Его настроение духа немного улучшилось только тогда, когда они стали подходить к балаганам. Еще издали Санька услыхал какое-то гуденье и невольно ускорил шаги. А когда он увидал площадь, битком набитую людьми, увидал флаги на шестах балаганов и услыхал барабанный бой и хриплые звуки шарманки, он схватил Герасима за руку и врезался в толпу, как камень в воду. Громадная, многочисленная толпа слилась в одну плотную живую массу и почти незаметно двигалась то взад, то вперед. Перед толпой выстроилось в ряд не менее десяти балаганов, театров, каруселей.
Перед каждым балаганом на высоких деревянных помостах стояли «артисты» и зазывали публику.

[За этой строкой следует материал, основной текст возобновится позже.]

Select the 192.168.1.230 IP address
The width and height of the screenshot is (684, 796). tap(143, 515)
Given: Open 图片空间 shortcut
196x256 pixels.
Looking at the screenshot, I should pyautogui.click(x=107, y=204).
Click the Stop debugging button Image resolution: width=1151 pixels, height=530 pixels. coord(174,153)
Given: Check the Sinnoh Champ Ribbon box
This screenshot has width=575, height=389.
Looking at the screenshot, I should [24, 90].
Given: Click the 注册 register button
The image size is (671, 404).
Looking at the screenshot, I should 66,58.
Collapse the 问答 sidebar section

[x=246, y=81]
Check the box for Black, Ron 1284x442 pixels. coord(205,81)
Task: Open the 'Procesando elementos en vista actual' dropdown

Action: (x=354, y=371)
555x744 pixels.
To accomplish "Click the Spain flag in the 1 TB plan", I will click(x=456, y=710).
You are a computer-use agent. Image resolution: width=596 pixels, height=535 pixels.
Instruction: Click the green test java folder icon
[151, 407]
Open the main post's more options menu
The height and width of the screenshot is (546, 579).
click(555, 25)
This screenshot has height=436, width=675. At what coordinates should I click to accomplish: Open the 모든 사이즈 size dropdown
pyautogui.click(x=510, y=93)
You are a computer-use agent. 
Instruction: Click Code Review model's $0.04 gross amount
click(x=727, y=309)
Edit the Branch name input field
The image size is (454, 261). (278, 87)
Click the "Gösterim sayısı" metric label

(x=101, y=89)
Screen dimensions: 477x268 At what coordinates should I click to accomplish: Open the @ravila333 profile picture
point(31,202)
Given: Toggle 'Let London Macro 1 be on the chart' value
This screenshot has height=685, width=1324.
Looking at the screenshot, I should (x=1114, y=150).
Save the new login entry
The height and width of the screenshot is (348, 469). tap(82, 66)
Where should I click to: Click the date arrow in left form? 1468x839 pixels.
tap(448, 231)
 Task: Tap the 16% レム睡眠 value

Среди «артистов» были и клоуны с выпачканными мелом и сажей лицами, и певцы, осипшие и мокрые от пота, и певицы в коротеньких юбках, и музыканты-гармонисты, и фокусники, и балалаечники в лаптях… И на всех этих «артистах» и на их костюмах, на самих балаганах лежала печать нищеты и убожества. Толпа, обожженная горячим июльским солнцем, с жадностью ловила каждый жест паяцев, каждое слово. Стоило какому-нибудь клоуну упасть или высунуть язык, как она немедленно отвечала ему одобрительным смехом. Сначала первые ряды засмеются, потом волна смеха прокатится дальше и вся толпа загудит так, что и не разберешь: смеется эта масса людей или рычит. Только по отдельным лицам можно было догадаться, что толпе весело. Вон молодая круглолицая баба, в ситцевом платочке с красными, как кровь, цветами, быстро, как белка, грызет подсолнухи белыми, крепкими зубами и смеется тихим внутренним смехом. Она заражает стоящую рядом старуху, у которой смех густо сбил морщины на впалых, сухих щеках и обнажил беззубые десны. А вон, как безумный, заливается молодой деревенский парень, а ему вторит маленькая босоногая девчонка, которую смешит не клоун, а этот наивный парень.
Площадь вся залита ярким, знойным светом, живет полной жизнью.
Смех и говор толпы, песни и крики «артистов», оглушительные марши шарманок и военных оркестров, барабанная дробь и крики осла из зверинца слились в один сплошной сильный гул, в котором нет возможности разобраться.
Санька, попав в это царство зрелищ, смеха и веселья, почувствовал себя, как рыба в воде. Бедный Герасим едва за ним поспевал.
– Вот здесь посмотрим… А гляди-ка, что такое?.. Вот так рожа!.. – беспрерывно повторял Рыжик, перебегая от одного зрелища к другому.
Перед одним из балаганов на узеньких деревянных мостках проделывали разные штуки акробаты – отец и сын, как говорили в толпе. Отец был старик высокого роста, лысый и костлявый, а сын – малокровный, бледный мальчик лет семи, с большими наивными глазами и синими жилками на исхудалом лице. Старик был одет в убогое трико, которое прилипло к его мокрому, потному телу. Это трико когда-то было кремовое, но от времени и грязных пятен оно сделалось серым; во многих местах оно было заштопано, зачинено и свидетельствовало о крайней бедности. Тело акробата от старости уже не гнулось, и он, как легко можно было догадаться, нестерпимо страдал, когда из-за куска хлеба в угоду толпе должен был сгибаться и ходить колесом. Когда Санька подошел к балагану, старый акробат, стоя затылком к толпе, медленно и с трудом выгибал назад туловище. На оголенных загорелых руках жилы вздулись и сделались синими, лицо опрокинулось к спине. Лицо это, плохо выбритое, с жидкими длинными усами, по мере того как опускалось к ногам, становилось коричневым, а глаза, смотревшие в небо, и острый подбородок наливались кровью. С большим трудом старику удалось достать помост и таким образом представить из себя нечто вроде колеса. В этой неестественной позе старик был ужасен. Его лысая голова почти касалась досок, на которых он стоял; сухие ребра, будто обручи, отчетливо выступали сквозь мокрое и грязное трико. Акробат тяжело дышал, и выгнутые в дугу живот, грудь и длинные, худые ноги лихорадочно и нервно дрожали… Вдруг сын акробата всплеснул ручонками, вскрикнул и одним прыжком вскочил отцу на живот, где и принялся показывать разные штуки. Толпа приходила в восторг от этих жалких людей и как будто радовалась их страданиям. А рядом с акробатом стоял толстый, безобразный клоун с выпачканным лицом и дурацким колпаком на голове. Он рукой вертел перед животом своим, изображая шарманку, и хриплым голосом выкрикивал песню собственного сочинения, глупую и чрезвычайно бессмысленную.
А рядом, перед другим балаганом, лезли из кожи «артисты»-конкуренты, всячески стараясь привлечь внимание зрителей на свою сторону.